Former Manteca High three-sport star Gino Campiotti has been named Cal-Hi Sports Division III State Athlete of the Year. Campiotti, who played football, basketball and baseball, is the first athlete in school history to receive the award. (Angel Chea)

'The kid just wins': Manteca's Campiotti named state athlete of the year

James Burns

Gino Campiotti was raised a three-sport athlete, so the former Manteca High star was accustomed to the grind and sacrifice by the time he reached the Yosemite Avenue campus. Four years later, Campiotti is reaping the rewards. 

He capped his decorated four-year run with a Valley Oak League football MVP award and second straight Sac-Joaquin Section title, as well as all-VOL first team honors in basketball and baseball during his senior year. 

Now a freshman quarterback at Northern Arizona University, Campiotti is being recognized for his excellence across all three seasons.

Campiotti has been named Cal-Hi Sports Division III State Athlete of the Year, believed to be a first for any athlete in school history.

“Ever since I was little I’ve always played three sports so I thought there was no reason I shouldn’t throughout high school,” Campiotti said. “It made it so I didn’t have as much free time to hang out and stuff, but I enjoyed every minute of playing sports at Manteca High.”

Gino Campiotti, Manteca High's all-time passing leader and Cal-Hi Sports' D-III Athlete of the Year. (Angel Chea)

Campiotti guided the Buffaloes to a Division III section banner, avenging a loss to VOL rival Oakdale in the final at Lincoln High's Spanos Stadium, 37-14. 

With Division I college coaches on the sideline, Campiotti shredded the Mustangs’ defense, throwing for 261 yards and five touchdowns to shore up a berth in a CIF State Northern California regional bowl. Manteca hosted Saint Francis of Mountain View, another historic moment for the city’s oldest campus. 

Campiotti set every school passing record along the way. He had 3,212 yards and 37 touchdown passes as the Buffaloes transition to a Spread offense under then-offensive coordinator Mark Varnum, now the head coach. Campiotti also rushed for nearly 600 yards and 15 scores. 

“He is the fiercest competitor I’ve been around as a high school athlete,” said Varnum, who also coached Campiotti as a freshman at the frosh-soph level. “Everything he does, he does full go. Everything he does, he does to win. I’ve never been around a kid that has a drive like he does to be successful. All these honors he’s getting, he’s worked for every single one of them.”

Campiotti also starred for the varsity boys basketball team for three years. He came off the bench during the Buffaloes’ run to a CIF State Division III championship in 2015, and then averaged a team-high 15.6 points to go along with 5.2 rebounds and 2.0 steals as a senior.
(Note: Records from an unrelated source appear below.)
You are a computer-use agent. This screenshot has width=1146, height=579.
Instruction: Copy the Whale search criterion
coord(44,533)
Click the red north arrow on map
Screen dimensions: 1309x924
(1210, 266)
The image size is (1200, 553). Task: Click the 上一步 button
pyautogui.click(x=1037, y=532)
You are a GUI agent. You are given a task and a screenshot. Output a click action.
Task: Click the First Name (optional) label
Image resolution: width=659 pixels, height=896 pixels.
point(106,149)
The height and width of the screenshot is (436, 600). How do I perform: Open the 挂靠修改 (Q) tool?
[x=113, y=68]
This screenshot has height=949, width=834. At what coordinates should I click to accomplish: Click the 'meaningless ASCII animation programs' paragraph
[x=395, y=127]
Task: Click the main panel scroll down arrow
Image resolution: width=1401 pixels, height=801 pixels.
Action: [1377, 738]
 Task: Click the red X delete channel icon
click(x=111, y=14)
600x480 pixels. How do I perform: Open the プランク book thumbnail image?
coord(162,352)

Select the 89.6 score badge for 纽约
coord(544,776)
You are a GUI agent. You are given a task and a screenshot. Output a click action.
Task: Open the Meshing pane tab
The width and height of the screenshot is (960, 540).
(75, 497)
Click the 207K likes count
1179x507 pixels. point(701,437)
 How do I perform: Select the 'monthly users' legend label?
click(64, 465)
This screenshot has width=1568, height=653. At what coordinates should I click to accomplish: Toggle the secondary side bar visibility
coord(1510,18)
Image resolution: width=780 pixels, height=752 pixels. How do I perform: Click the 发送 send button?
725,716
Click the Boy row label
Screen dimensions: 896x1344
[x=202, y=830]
Basketball coach Brett Lewis marvels at Campiotti’s discipline. There were times seasons overlapped — football bled into basketball, basketball seeped into baseball — but Campiotti never tired and never complained.

“It shows with championship and accolades — the kid just wins,” Lewis said. “Am I surprised he won an award like this? If you think about it I don’t know how many kids are football MVPs and first team in basketball and baseball for multiple years in a row. It’s super impressive.”

Cal-Hi Sports' Division III Athlete of the Year Gino Campiotti starred in football, basketball and baseball at Manteca High. (Angel Chea)

On the diamond, Campiotti hit .318 and was named to the High School All-Star Baseball Classic at Delta College. 

Though his legacy grows with every award, Campiotti’s focus is forward. The same drive that allowed him to succeed in multiple sports at Manteca High, propels him into his freshman season at Northern Arizona where some have dubbed him "The Truth."

“I really haven’t thought about it at all,” Campiotti said of his legacy. “There’s always more challenges in front of me, so I’m trying to take those on as best as I can.”

When asked if he had any regrets about his time at Manteca High, given all that he had sacrificed and the battles won and lost, Campiotti found motivation in his missteps and disappointments. 

“I wouldn’t say regrets, but I’m definitely not satisfied with where I am at right now,” he said. “I could have done some things differently to better myself and I wish I would have taken  those opportunities more seriously at the time. I’m just going to keep working towards my goals and try to be the best I can, because that’s all I can do at this point.”